White trash

Présenté en Belgique, Bruxelles dans la cadre d'une carte blanche de Point Contemporain à la Young International Artfair, 2016.

Ceci est un poème visuel à propos de choses qui prennent forme et disparaissent par la même occasion.
La photographie est pour moi une forme de collection, une accumulation sans fin et grandissante d’objets, de corps et de moments qui m’attirent : en les photographiant je me les approprie. L’image ainsi créée du sujet désiré existe à travers moi et m’appartient, contrairement à l’objet en soi. De cette façon, j’essaie de les sauver de la page blanche, de l’esprit oublieux. Une pratique qui remonte à l’enfance, où la tenue d’un journal intime complétée par la compilation de pierres, de fleurs séchées me donnait un moyen de retenir les choses en les extrayant du quotidien et de leu contexte, formant de cette manière un petit univers métaphorique et tangible à la fois.
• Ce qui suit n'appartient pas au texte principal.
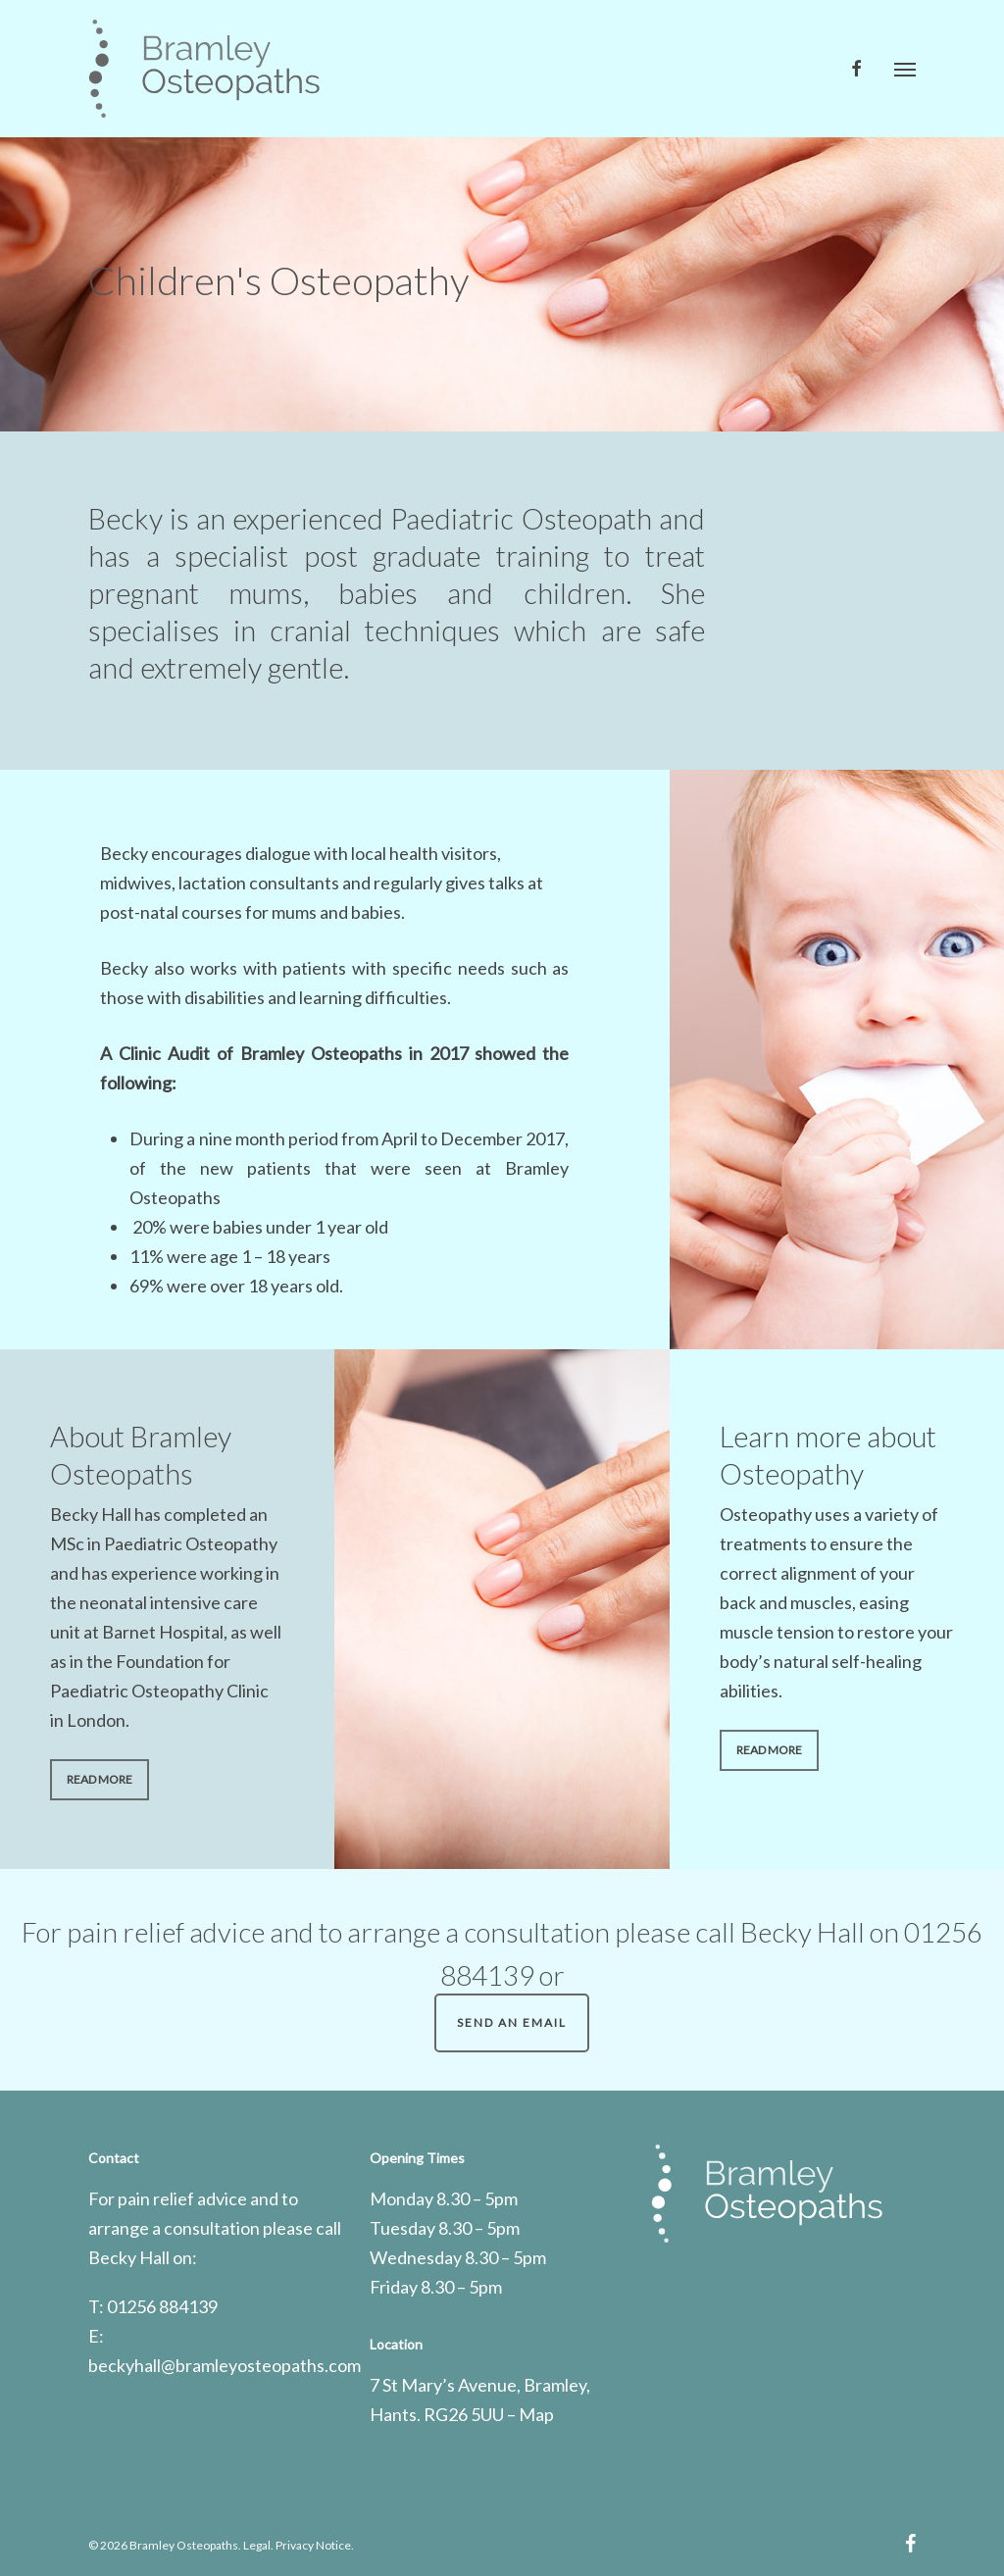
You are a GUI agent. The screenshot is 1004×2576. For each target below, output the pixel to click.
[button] (905, 68)
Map (536, 2414)
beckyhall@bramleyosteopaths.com (224, 2365)
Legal (257, 2545)
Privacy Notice (313, 2545)
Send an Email (512, 2022)
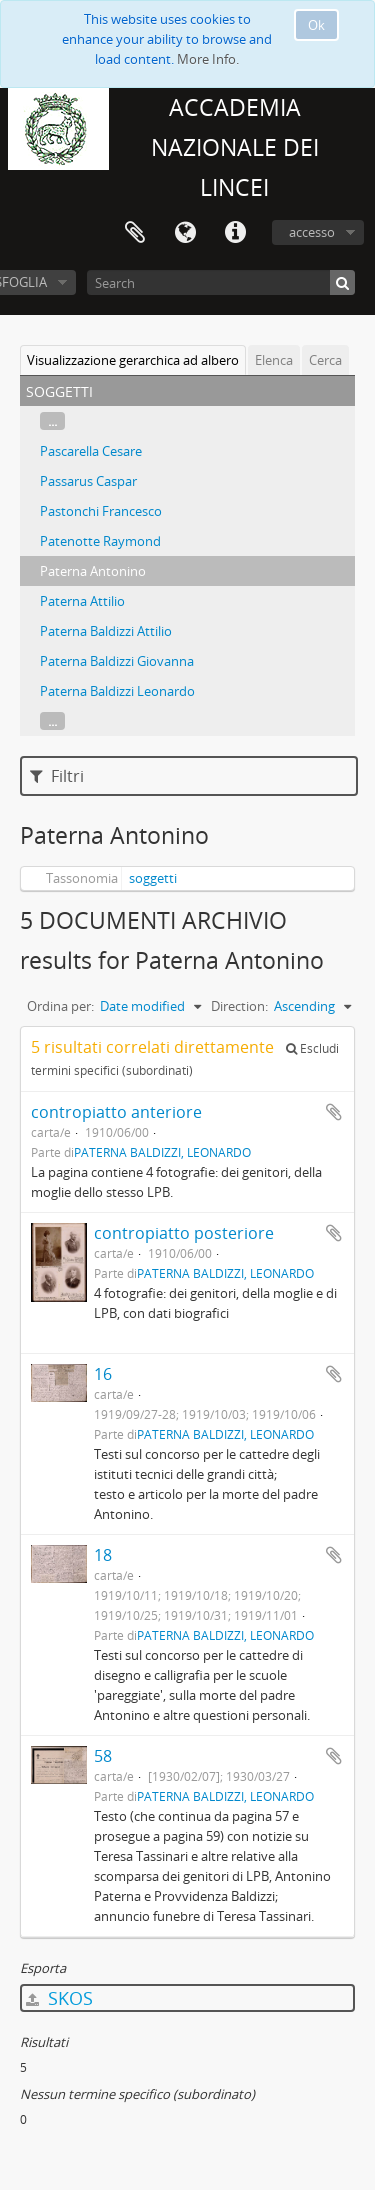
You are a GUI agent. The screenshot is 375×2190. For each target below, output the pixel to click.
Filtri (57, 776)
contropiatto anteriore (116, 1112)
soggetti (153, 878)
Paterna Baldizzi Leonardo (117, 691)
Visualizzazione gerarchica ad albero (133, 360)
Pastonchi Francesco (101, 511)
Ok (316, 25)
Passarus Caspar (88, 481)
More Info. (208, 59)
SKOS (59, 1998)
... (52, 421)
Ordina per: (60, 1006)
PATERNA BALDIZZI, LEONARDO (162, 1152)
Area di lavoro (135, 233)
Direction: (239, 1006)
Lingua (185, 233)
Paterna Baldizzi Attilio (106, 631)
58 (103, 1756)
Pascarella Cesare (91, 451)
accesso (312, 232)
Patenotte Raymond (100, 541)
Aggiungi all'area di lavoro (334, 1112)
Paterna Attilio (82, 601)
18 (103, 1555)
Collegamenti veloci (235, 233)
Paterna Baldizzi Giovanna (117, 661)
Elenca (274, 360)
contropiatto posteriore (184, 1233)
En créant et en accumulant des photographies je construis l’histoire fragmentée, éphémère et évolutive d’une expérience qui s’éclipse. L’image devient le réceptacle de la mémoire et son déclencheur : la création devient ainsi une réponse possible à la disparition.
Les clichés composent une fable visuelle qui symbolise à mes yeux un entre deux, tant la page blanche qui précède la création que le souvenir palissant du moment déjà capturé et passé.
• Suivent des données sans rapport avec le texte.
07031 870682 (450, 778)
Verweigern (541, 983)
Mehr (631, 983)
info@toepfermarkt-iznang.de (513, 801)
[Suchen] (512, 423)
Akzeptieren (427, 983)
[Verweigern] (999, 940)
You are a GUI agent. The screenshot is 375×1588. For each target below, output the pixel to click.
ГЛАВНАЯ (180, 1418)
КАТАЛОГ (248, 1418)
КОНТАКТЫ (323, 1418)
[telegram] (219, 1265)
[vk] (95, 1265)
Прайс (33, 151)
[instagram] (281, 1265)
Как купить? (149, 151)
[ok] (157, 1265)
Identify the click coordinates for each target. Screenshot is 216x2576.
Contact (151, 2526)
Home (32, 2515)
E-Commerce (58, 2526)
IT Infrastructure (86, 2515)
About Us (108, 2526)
Le blanc est la lumière, du moins en photographie. Blanches sont aussi les surfaces monochromes ou les matières flottantes qui voilent la réalité d’une certaine douceur. Il renvoie à la surexposition, cette saturation de lumière où l’ombre n’est plus admise. L’image est alors à la limite entre l’apparition et la disparition, captant son sujet au risque de le brûler.
Si le flash révèle toutes les formes, il les aplatit, créant ainsi une surface plus ou moins uniforme, ramenant tout au premier plan.
Comme souvent dans mon travail, le dispositif importe autant que les images présentées. L’approche du spectateur est générée par sa propre curiosité car son oeil n’est accroché ni par une forme ni par de la couleur : il est confronté à un discours visuel discret qui lui est étranger et qu’il essaie de décrypter. Il doit s’attarder, s’intéresser, y regarder par deux fois pour percevoir les images : les murs sont peuplés de pâleurs volatiles, de mirages blanchâtres, de petits fantômes quotidiens.
Les accrochages en cours sont une source d’inspiration pour l’installation imaginée pour White Trash : j’envisage cette étape de la mise en place comme une forme d’exposition en soi mélangeant les matériaux bruts, de protection aux oeuvres à proprement parler. Ce qui m’intéresse n’est pas la pièce qui va se jouer mais la façon dont elle est préparée et pensée. Ce moment entre deux, « en cours » de montage a une esthétique qui lui est particulière, celle du non-fini, qui appelle toutes les évolutions, toutes les métamorphoses et ouvertures possibles. Un temps est en suspens : rien n’est encore fixé ni déterminé.
En composant des espaces non finis, des images où flottent des formes vaporeuses, diaphanes, à la limite de l’effacement, du tangible, du palpable, j’interroge cette idée initiale et fondatrice de la photographie comme création de reliques personnelles.